Prerequisites

Created: May 17, 2021, Updated: September 14, 2023

In order to install and operate Bizzflow, there are some prerequisites you should get and wrap your head around of first.

Cloud requirements

  • one of:
    • GCP account + Bigquery
    • AWS account + Snowflake
    • Azure account + SQLServer
  • two virtual machines (VMs)
  • two public ip addresses
  • one relational database service - postgresql
  • cloud storage service

Before you install

Before you install Bizzflow in your cloud, you should at least take a look at the Key Concept of Bizzflow to understand, which resources does Bizzflow use and why will Bizzflow use them. No matter which provider you will use, make sure you have either billing or some alternative of your provider’s free tier enabled.

By installing you acknowledge that you may be billed by your cloud provider for resources created during the installation and their usage after the installation.

Required knowledge

In order to install Bizzflow and use it, you should be able to click your way around your cloud provider’s user interface. In addition, you should be familiar with following list of technologies.

JSON/YAML

JavaScript Object Notation (JSON) and YAML Ain’t Markup Language (YAML) both provide ways to serialize structured data. We use them for the project configuration, e.g.:

// This is what an SQL transformation configuration could look like in JSON
{
  "id": "my-transformation",
  "input_tables": ["in_main.my_table"],
  "type": "sql"
}
# This is what an SQL transformation configuration could look like in YAML
id: "my-transformation"
input_tables:
  - in_main.my_table
type: "sql"

If you are completely unfamiliar with what you see above, you should take your time to learn how to understand and write either JSON or YAML yourself before using Bizzflow.

SQL

Structured Query Language or SQL is a language used to query data from databases and modify database structure. If you intend to use Bizzflow for SQL transformations, you should be familiar with SQL dialect used within your selected Analytical Warehouse.

git

Git is the most popular version control system. As you have already seen in Key Concept chapter, Bizzflow uses git for project management. You will have to be able to maintain your code in a git repository.
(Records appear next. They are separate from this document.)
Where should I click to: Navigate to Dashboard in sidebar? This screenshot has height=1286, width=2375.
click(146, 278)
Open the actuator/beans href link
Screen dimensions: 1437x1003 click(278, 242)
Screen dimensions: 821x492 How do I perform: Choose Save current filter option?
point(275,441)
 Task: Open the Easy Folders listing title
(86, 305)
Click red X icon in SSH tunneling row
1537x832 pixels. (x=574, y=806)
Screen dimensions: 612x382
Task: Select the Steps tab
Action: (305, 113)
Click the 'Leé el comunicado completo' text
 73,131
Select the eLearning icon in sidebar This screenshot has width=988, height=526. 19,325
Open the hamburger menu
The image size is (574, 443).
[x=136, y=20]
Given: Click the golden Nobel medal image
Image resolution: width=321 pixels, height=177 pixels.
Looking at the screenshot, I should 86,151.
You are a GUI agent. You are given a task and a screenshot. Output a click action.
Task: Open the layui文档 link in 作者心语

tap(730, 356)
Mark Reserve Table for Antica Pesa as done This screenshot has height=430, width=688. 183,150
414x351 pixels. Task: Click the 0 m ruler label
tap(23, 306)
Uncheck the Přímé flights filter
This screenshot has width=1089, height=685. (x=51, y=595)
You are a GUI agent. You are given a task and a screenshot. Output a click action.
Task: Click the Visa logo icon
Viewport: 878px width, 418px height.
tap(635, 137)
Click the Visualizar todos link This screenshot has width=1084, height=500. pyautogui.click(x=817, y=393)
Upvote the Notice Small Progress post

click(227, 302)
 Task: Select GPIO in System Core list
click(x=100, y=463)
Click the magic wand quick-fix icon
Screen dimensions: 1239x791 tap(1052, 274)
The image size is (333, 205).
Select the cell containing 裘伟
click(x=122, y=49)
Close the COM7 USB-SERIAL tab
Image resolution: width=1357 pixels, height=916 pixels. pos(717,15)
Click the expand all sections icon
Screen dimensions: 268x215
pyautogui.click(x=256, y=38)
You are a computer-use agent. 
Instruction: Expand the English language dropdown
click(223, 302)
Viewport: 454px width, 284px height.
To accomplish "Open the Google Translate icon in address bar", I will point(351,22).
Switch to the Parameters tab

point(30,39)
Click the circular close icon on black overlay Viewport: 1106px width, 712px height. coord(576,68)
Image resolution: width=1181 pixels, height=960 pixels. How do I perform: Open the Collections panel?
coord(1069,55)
It doesn’t matter whether you will clone the repo locally or use your git host’s web IDE.

We recommend Roger Dudler’s git guide to help you wrap your head around git. For basic Bizzflow usage, you need to be familiar at least with following git subcommands:

  • git clone
  • git pull/push
  • git commit
  • git add

Excelent free git hosting is provided e.g. by gitlab or github, but any git hosting with SSH key authentication will work with Bizzflow.

ssh

You may be familiar openssh client tools such as ssh and ssh-keygen. If so, good for you. If not, please note that you cannot install Bizzflow without a private SSH key. If you do not want to install openssh, you can try generating SSH key using online services, but we strongly discourage from doing so. You can find detailed instructions on how to generate SSH key later in installation guide.

Database tools

It doesn’t matter which tool will you be using, as long as it is compatible with the warehouse you have selected for your Bizzflow installation.

We recommend using a multi-database tool such as DBeaver or DataGrip.

Minimal cloud requirements

The setup creates virtual machines and database of the following types:

AzureGCPAWS
vm-airflowStandard_B2msn2-standard-2t3.medium
vm-workerStandard_B2msn2-standard-2t3.large
scheduler postgres databaseB_Standard_B1msdb-g1-smalldb.t3.small
main databaseMSSQLServerBigquerySnowflake

The specified VM and database types should be considered the minimal required configuration to run a small scale project. Keep in mind that as your project grows, the performance of your virtual machines will have to grow with it in order to keep your pipelines from failing.